1634 - 1638
On March 15, 1638, Anne Hutchinson is summoned to a second
trial, this time in the meetinghouse. No persecution is more devastating than
denunciation by her once-beloved minister, John Cotton. He accuses Anne of
filling the minds of Boston’s young women with promiscuous opinions that open
the door to free love.
Reverend John Cotton |
A week later, Anne returns to the meetinghouse to
hear John Wilson deliver the ultimate condemnation against an “instrument of
the Devil.”
Detail of a 16th-century painting by Jacob de Backer in the National Museum in Warsaw. via Wikipedia |
Thomas is standing with Winthrop when Anne leaves
the church with his mother and Mary Dyer.
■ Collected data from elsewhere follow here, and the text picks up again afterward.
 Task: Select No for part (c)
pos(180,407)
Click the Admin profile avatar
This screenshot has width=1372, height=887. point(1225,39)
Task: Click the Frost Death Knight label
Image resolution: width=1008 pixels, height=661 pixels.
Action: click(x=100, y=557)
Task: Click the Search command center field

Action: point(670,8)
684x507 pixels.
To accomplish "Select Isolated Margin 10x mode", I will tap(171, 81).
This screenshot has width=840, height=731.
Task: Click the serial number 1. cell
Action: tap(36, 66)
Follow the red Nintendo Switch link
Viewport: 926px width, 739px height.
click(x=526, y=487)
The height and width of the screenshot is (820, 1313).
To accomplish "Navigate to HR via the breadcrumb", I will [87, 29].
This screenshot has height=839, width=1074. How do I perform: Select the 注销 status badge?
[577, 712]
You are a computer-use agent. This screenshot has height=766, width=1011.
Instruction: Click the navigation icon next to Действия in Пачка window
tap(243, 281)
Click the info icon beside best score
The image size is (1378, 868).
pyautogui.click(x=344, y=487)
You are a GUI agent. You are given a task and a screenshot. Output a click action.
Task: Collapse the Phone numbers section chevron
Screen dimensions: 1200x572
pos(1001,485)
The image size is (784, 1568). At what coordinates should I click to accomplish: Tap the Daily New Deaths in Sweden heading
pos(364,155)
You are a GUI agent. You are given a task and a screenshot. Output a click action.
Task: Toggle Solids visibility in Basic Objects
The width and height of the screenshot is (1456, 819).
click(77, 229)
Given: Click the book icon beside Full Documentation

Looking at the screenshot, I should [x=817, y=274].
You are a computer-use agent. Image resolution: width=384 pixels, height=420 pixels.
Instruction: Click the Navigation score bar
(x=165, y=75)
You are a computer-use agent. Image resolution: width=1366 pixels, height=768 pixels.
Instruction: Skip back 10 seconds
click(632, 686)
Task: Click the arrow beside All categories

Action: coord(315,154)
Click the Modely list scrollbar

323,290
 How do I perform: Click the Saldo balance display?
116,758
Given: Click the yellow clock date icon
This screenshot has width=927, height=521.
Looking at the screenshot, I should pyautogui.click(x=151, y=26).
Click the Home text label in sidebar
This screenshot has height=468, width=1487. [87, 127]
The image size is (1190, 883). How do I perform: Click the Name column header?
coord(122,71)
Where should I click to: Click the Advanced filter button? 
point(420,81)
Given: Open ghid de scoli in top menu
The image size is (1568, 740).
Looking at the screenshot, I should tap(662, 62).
The governor doesn’t recognize Mary
Dyer and asks Thomas who she is.
“The woman who bore the monster,” Thomas blurts
out. On further questioning, he reveals his mother’s involvement in the secret
burial of the stillborn child.
Five days after Anne leaves Massachusetts, Winthrop
and Thomas supervise the exhumation of Martha Dyer’s daughter. The governor
describes the infant in his diary:
“It had a face, but no head, and the
ears stood upon the shoulders and were like an ape’s; it had no forehead, but
over the eyes four horns, hard and sharp . . . It had two mouths, and in each
of them a piece of red flesh sticking out; it had arms and legs as other
children; but instead of toes, it had on each foot three claws, like a young
fowl, with sharp talons.”
Agnes is hauled before the General Court. Two
magistrates are in favor of expelling her from the colony, but Winthrop extends
mercy toward his clerk’s fifty-eight-year old mother. Agnes is forbidden to
meddle in surgery or physic and cannot question any matters of religion, except
with the elders of the church. Should she disobey the gag order, she will face
excommunication and banishment.
Deeply
ashamed at betraying his mother, Thomas flees Boston aboard a vessel sailing
for England. Even as the Jewel departs, another ship beats into the bay,
bringing Nat Steele home from the Caribbean.